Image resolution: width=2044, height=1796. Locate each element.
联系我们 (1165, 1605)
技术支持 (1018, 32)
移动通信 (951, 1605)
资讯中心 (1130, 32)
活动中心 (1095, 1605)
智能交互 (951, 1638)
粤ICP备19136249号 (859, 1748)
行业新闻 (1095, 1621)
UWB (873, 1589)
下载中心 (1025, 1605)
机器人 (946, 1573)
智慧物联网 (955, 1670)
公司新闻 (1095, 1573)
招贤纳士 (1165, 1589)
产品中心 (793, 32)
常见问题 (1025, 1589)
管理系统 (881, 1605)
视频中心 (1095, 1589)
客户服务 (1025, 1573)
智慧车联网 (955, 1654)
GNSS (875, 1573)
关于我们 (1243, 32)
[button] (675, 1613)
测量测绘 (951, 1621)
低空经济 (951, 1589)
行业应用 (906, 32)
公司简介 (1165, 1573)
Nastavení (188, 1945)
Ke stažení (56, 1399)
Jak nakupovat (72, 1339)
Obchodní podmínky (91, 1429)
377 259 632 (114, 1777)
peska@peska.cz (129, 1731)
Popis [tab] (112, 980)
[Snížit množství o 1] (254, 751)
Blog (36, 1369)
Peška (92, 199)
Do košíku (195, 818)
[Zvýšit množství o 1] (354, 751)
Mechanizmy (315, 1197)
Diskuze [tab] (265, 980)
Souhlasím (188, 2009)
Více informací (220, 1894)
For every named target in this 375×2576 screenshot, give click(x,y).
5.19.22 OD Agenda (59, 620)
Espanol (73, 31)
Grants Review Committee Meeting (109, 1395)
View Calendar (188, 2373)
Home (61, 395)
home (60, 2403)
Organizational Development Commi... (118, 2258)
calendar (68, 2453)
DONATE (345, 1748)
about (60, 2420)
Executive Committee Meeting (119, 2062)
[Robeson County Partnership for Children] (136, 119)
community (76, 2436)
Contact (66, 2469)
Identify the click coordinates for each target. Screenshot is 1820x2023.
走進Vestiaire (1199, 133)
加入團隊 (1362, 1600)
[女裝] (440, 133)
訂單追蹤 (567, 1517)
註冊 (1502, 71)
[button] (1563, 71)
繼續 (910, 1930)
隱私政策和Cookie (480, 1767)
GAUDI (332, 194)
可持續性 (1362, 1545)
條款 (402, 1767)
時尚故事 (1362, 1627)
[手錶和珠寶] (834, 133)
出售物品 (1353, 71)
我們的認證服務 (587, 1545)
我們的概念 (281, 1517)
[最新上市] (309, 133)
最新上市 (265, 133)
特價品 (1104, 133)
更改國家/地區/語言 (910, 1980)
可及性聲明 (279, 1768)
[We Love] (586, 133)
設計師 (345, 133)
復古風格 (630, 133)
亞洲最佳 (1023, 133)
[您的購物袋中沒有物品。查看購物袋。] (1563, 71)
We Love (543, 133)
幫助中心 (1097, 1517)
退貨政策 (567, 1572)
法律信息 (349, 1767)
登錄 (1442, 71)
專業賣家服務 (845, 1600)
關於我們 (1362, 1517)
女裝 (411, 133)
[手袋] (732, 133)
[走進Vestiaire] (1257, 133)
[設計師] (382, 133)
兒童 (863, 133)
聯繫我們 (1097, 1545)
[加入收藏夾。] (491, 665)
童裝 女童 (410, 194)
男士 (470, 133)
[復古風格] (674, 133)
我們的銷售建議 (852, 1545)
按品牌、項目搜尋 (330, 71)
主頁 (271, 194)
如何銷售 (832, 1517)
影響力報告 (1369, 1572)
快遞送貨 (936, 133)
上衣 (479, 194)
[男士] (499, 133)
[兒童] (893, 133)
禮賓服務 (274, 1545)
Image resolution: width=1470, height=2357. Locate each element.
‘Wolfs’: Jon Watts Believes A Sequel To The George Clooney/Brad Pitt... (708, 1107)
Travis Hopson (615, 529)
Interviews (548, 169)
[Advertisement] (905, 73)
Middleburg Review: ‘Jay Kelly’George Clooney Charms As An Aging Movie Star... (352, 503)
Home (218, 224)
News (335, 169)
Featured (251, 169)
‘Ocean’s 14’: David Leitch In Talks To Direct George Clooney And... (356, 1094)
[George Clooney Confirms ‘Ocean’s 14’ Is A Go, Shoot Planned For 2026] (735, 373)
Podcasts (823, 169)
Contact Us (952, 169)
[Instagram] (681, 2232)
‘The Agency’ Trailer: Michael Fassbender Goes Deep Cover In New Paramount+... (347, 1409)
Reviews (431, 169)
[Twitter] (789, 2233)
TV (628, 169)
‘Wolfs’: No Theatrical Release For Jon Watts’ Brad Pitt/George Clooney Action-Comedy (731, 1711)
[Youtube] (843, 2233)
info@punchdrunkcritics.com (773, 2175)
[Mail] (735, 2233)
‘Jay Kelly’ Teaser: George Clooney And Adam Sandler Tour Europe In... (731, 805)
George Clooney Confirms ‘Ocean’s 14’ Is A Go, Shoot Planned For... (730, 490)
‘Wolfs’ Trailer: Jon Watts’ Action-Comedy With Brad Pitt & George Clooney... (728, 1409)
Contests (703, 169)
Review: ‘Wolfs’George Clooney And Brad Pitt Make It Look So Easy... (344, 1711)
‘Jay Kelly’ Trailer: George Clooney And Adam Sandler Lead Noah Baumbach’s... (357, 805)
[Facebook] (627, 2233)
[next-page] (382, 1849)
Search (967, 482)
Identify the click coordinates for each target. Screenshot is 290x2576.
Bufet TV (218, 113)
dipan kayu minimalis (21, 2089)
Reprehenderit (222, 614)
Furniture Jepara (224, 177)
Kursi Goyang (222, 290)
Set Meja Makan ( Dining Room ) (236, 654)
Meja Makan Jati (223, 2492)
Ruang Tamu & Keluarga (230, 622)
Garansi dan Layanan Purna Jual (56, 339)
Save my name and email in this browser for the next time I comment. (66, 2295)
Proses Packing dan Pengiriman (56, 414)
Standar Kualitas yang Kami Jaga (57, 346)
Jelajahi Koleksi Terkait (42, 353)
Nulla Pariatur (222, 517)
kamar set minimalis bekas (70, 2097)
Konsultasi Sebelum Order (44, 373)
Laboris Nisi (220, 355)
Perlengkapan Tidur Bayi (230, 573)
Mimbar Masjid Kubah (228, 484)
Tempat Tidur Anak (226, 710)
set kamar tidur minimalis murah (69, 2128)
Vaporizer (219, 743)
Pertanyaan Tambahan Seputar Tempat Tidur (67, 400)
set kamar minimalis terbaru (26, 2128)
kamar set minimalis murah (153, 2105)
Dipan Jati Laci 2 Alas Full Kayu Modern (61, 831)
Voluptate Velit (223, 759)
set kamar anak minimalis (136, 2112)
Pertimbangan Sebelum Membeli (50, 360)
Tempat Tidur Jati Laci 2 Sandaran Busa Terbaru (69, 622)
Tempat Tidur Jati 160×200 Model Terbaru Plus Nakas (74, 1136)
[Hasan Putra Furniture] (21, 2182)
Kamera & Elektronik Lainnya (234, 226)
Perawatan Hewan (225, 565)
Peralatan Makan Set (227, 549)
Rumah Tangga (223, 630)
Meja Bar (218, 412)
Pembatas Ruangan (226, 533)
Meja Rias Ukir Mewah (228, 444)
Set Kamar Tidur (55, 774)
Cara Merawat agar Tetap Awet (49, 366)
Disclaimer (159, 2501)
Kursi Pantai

[What to work on] Go to the line with "管理系统 (881, 1605)" in the entries above and repeat every line from there through the line with "Executive Committee Meeting (119, 2062)", exactly and with no other text.

[Response to this exercise]
管理系统 (881, 1605)
视频中心 (1095, 1589)
客户服务 (1025, 1573)
智慧车联网 (955, 1654)
GNSS (875, 1573)
关于我们 (1243, 32)
[button] (675, 1613)
测量测绘 (951, 1621)
低空经济 (951, 1589)
行业应用 (906, 32)
公司简介 (1165, 1573)
Nastavení (188, 1945)
Ke stažení (56, 1399)
Jak nakupovat (72, 1339)
Obchodní podmínky (91, 1429)
377 259 632 (114, 1777)
peska@peska.cz (129, 1731)
Popis [tab] (112, 980)
[Snížit množství o 1] (254, 751)
Blog (36, 1369)
Peška (92, 199)
Do košíku (195, 818)
[Zvýšit množství o 1] (354, 751)
Mechanizmy (315, 1197)
Diskuze [tab] (265, 980)
Souhlasím (188, 2009)
Více informací (220, 1894)
For every named target in this 375×2576 screenshot, give click(x,y).
5.19.22 OD Agenda (59, 620)
Espanol (73, 31)
Grants Review Committee Meeting (109, 1395)
View Calendar (188, 2373)
Home (61, 395)
home (60, 2403)
Organizational Development Commi... (118, 2258)
calendar (68, 2453)
DONATE (345, 1748)
about (60, 2420)
Executive Committee Meeting (119, 2062)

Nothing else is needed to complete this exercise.